Os textos atribuídos a Feijó, e outros que correm dele sob diversas assinaturas, constituem um enigma bibliográfico a que não cabe o rótulo de plágio, ao invés do que António Carreira (14) e Estela Guedes (15) deixaram já sob suspeita. Carreira analisa e publica versões do “Ensaio Económico”, não publica as versões da memória sobre a erupção do Fogo em 1785, que geram enigmas similares. Conhecemos vários documentos de Feijó que referem essa erupção e dois manuscritos da memória (16), não publicada no seu tempo, mas conhecida dos naturalistas. É assim que diversos autores citam parágrafos dela, sendo as citações todas semelhantes e diferentes, divergindo por exemplo na data da erupção. Orlando Ribeiro (17) publicou a memória de Feijó a partir do manuscrito do Arquivo Histórico Ultramarino, e está conforme com ele, excepto num ponto: acrescenta uma “Prefação”, importada da mais desconcertante das versões, a de Pimentel (18), por ser profundamente diversa das outras e não indicar a fonte, quando à mão tinha o manuscrito da Academia das Ciências de Lisboa, esperando-se portanto que referisse o facto de a sua fonte ser outra e não coincidir com a da Academia. Outra circunstância desconcertante é a de Botelho da Costa (19) publicar uma memória sobre a erupção do Fogo ocorrida em Abril de 1800, que inclui parágrafos da(s) memória(s) de Feijó, mas cuja autoria Botelho da Costa atribui a Marcellino António Basto. Em nenhum destes casos se pode falar de plágio, sim de obra colectiva. A obra colectiva, porque é plural, dissipa a identidade do autor singular. No caso de Feijó, dissipa-se ainda de outros modos: correm várias datas e locais de morte, e uma das versões do seu “Ensaio económico sobre as ilhas de Cabo Verde” foi publicada no Brasil sob a autoria de João da Silva Rego (in Carreira). De modo geral, as versões mais problematizantes são as do Brasil, por isso é de encarar a hipótese de Pimentel ter publicado uma versão brasileira.

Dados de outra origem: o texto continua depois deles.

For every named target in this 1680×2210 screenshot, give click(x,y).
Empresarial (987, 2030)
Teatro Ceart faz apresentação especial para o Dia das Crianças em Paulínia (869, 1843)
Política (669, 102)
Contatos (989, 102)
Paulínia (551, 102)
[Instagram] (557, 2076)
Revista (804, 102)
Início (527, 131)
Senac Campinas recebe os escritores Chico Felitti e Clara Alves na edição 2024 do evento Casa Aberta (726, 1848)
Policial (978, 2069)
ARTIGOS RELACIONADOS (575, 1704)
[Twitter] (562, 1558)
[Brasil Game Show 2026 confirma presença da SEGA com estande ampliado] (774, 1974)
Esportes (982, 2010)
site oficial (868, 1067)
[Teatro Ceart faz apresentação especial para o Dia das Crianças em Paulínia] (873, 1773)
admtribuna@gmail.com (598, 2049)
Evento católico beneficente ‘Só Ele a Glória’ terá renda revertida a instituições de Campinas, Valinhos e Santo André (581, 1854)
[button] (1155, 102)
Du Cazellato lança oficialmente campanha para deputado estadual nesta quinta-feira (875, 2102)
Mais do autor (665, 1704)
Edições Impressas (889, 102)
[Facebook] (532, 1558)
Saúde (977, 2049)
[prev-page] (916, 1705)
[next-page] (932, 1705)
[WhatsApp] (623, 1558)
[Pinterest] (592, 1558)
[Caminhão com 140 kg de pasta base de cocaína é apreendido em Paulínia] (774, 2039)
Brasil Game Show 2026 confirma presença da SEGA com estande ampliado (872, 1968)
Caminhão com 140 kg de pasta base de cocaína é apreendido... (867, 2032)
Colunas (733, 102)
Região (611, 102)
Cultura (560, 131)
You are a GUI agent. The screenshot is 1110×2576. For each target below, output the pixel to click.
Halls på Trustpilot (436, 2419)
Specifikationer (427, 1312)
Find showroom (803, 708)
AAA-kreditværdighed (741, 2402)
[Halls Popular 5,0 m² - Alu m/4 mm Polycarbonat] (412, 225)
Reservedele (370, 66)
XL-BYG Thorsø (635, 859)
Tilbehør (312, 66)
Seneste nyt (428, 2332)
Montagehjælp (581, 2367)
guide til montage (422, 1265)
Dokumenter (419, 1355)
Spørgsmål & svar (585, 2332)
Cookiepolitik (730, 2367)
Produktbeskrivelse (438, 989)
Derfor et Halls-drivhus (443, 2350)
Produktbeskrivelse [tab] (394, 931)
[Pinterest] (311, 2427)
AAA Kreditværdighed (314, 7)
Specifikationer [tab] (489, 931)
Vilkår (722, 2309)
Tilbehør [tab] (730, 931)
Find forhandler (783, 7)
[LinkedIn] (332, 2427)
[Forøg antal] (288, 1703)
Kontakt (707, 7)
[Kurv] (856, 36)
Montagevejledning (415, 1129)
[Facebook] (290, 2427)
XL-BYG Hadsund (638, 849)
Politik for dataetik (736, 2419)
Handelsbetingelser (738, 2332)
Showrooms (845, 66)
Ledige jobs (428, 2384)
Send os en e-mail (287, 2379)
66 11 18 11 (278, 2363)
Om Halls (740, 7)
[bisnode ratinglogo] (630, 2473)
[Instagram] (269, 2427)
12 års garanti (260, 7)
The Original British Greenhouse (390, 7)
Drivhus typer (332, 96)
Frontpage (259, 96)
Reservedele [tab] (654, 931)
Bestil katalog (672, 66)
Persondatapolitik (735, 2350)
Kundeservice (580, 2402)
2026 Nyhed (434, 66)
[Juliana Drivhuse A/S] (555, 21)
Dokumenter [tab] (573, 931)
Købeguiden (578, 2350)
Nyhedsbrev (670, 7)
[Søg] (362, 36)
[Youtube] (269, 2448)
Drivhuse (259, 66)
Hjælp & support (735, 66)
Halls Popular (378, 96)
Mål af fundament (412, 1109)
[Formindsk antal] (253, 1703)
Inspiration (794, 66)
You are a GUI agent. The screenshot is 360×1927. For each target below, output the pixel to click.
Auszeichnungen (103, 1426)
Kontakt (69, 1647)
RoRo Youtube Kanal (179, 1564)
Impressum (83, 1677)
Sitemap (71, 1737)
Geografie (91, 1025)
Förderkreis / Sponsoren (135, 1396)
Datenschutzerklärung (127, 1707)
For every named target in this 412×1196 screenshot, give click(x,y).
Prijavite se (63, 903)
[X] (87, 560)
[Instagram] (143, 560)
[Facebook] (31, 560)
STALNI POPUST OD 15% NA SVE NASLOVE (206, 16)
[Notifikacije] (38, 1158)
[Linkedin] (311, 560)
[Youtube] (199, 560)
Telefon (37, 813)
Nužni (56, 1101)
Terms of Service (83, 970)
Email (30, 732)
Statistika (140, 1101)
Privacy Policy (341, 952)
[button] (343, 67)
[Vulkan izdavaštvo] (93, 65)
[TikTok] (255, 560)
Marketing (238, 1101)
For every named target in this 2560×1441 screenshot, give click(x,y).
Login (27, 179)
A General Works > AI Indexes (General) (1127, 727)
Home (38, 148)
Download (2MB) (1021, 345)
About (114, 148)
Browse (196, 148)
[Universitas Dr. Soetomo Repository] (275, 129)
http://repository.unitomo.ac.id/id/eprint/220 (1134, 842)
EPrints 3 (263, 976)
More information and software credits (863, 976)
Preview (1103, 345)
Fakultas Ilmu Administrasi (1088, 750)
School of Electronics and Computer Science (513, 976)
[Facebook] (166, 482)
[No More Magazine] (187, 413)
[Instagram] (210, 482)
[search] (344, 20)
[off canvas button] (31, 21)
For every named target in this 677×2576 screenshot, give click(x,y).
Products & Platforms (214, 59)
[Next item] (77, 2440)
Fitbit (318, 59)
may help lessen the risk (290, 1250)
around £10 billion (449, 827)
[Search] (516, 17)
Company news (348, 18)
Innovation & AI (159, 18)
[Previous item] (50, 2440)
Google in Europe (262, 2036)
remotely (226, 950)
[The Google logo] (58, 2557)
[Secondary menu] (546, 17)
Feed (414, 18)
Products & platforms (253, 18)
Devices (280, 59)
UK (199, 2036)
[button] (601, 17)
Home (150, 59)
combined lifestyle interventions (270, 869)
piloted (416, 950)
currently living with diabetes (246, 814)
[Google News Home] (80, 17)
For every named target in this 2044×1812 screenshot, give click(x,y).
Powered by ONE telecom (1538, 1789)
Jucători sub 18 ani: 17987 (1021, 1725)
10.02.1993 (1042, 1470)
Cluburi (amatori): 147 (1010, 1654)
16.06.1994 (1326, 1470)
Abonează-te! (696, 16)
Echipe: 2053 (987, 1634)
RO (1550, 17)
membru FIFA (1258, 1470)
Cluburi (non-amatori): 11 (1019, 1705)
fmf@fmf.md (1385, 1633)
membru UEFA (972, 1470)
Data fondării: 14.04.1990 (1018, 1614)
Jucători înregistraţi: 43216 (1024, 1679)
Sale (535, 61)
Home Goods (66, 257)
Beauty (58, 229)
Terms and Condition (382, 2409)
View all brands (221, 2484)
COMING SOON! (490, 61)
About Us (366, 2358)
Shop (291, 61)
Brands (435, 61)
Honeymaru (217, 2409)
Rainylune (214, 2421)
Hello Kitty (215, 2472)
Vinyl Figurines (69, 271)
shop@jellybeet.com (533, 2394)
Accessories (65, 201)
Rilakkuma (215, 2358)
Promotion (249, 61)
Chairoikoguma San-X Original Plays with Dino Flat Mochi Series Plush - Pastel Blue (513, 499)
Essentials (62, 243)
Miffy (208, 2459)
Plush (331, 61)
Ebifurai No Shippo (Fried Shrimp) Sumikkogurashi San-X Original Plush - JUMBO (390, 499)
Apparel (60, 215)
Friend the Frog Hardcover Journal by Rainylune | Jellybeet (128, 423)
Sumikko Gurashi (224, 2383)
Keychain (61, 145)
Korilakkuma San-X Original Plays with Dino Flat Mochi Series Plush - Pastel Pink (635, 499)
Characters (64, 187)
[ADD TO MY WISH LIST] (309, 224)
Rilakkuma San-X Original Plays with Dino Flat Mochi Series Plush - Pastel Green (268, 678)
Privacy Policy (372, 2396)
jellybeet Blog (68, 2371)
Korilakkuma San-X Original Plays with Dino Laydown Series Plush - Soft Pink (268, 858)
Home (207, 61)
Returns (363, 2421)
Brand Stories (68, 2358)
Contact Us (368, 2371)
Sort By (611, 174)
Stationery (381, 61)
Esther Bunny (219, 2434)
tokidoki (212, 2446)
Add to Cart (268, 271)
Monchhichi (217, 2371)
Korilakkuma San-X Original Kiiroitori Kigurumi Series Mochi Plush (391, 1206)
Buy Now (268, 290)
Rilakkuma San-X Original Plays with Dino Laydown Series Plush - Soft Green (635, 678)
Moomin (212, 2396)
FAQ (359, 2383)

Estes problemas exigem que se advirta o leitor de que é preciso cautela no uso da informação contida nas cartas que agora divulgamos, pois a existência de versões e de problemas de autoria tornam logo impraticável a citação. Não é decerto por só nós termos conhecimento da sua existência na Biblioteca Nacional que elas vêm à luz duzentos anos volvidos sobre o período das Luzes, sim porque ninguém, até agora, as quis divulgar. Nada garantindo que nos arquivos brasileiros não existam manuscritos gémeos mas diferentes, pois Feijó encontrava-se em ponto estratégico para enviar informações para a metrópole e para o Brasil.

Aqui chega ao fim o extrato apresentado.